Ein Wort zum Tag

Gott verändert sich. Zumindest unser Bild von Gott. Und das ist auch gut so. Als Kind hörten wir vom “lieben Gott”. Er war wie ein weiser, ruhiger, netter Grossvater mit weissen Haaren und langem Bart. Er machte alles gut. Und dass alles gut wird. Vor allem aber beschützte er uns – und vermutlich auch unsere Katze, unser Meerschweinchen, unseren Kanarienvogel.
Wenn später die Frage aufkommt: Glaubst du an Gott?, steckt nicht selten dieses kindliche Gottesbild dahinter. Wenn man dann mit “Ja” antwortet, wird man entsprechend mitleidig belächelt. Denn ein aufgeklärter Verstand kann mit einem solchen Gott nichts anfangen.
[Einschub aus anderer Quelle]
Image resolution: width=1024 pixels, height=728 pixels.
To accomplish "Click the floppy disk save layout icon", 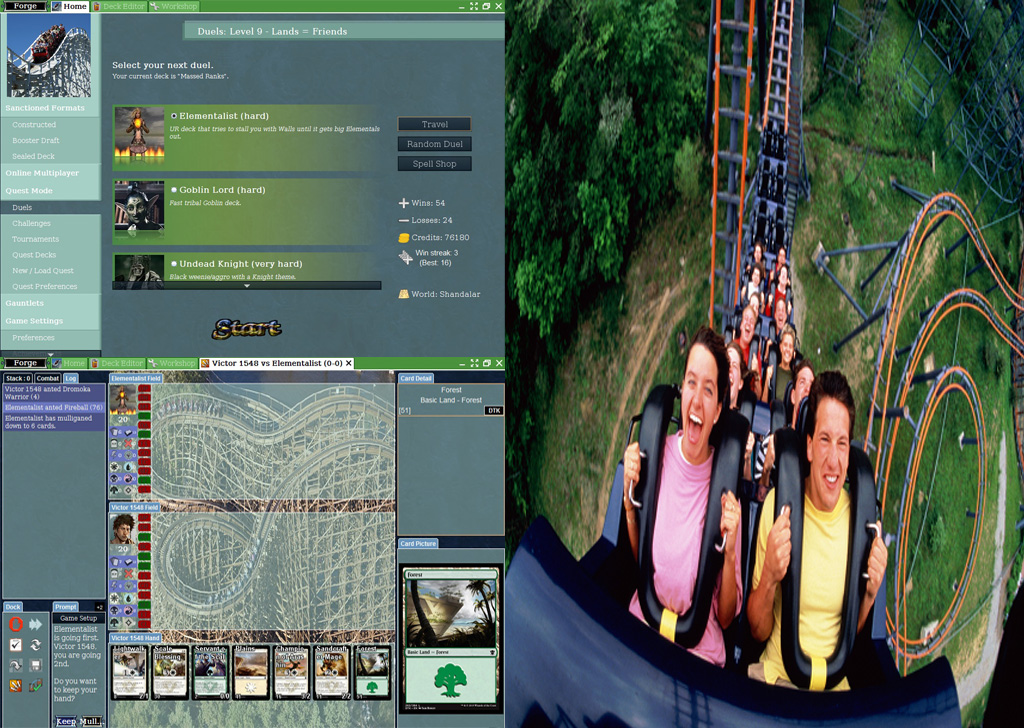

Und ehrlich gesagt: Ich auch nicht. Weil ich kein Kind mehr bin. Mein Gottesbild hat sich gewandelt. Ich vermute sogar: Auch Gott kann mit diesem Gottesbild nicht viel anfangen.
Aus dem lieben Grossvater wird mit zunehmendem Alter vielleicht ein Gegenüber, das durchaus personal gedacht werden kann. Andere denken sich Gott abstrakter, z.B. als Wahrheit oder Liebe, als Sinn der Welt, als Kraft des Lebens, als tragender Grund. Wenn ich mit Leuten über solche Gottesvorstellungen rede, verschwindet das mitleidige Lächeln, das Interesse wächst, die Diskussion wird angeregt. Schnell wird klar: So weit weg ist der Gedanke an Gott den meisten Menschen gar nicht. Weniger mit Gott haben etliche ihre liebe Mühe, sondern mit dem alten, kindlichen Gottesbild. Und das zurecht. Weil kindliche Gottesbilder in unsere Kindheit gehören. Als Erwachsene müssen wir neue Gedanken, neue Bilder, neue Vorstellungen versuchen.
Das ist eine Herausforderung ohne fixen Endpunkt, nie werden wir sagen können: Heureka – ich hab’s gefunden, jetzt weiss ich es! Gott ist und bleibt ein Mysterium. Gerade deshalb lohnt es sich, der Frage nach Gott nicht auszuweichen. Sie bereichert uns, führt uns in die Tiefe unseres Herzens, auf den Grund unseres Menschseins. Denn womöglich trifft die alte chassidische Erzählung den Punkt gar nicht so schlecht: “Ich gebe dir einen Gulden, wenn du mir sagst, wo Gott ist. – Und ich gebe dir zwei Gulden, wenn du mir sagst, wo Gott nicht ist.”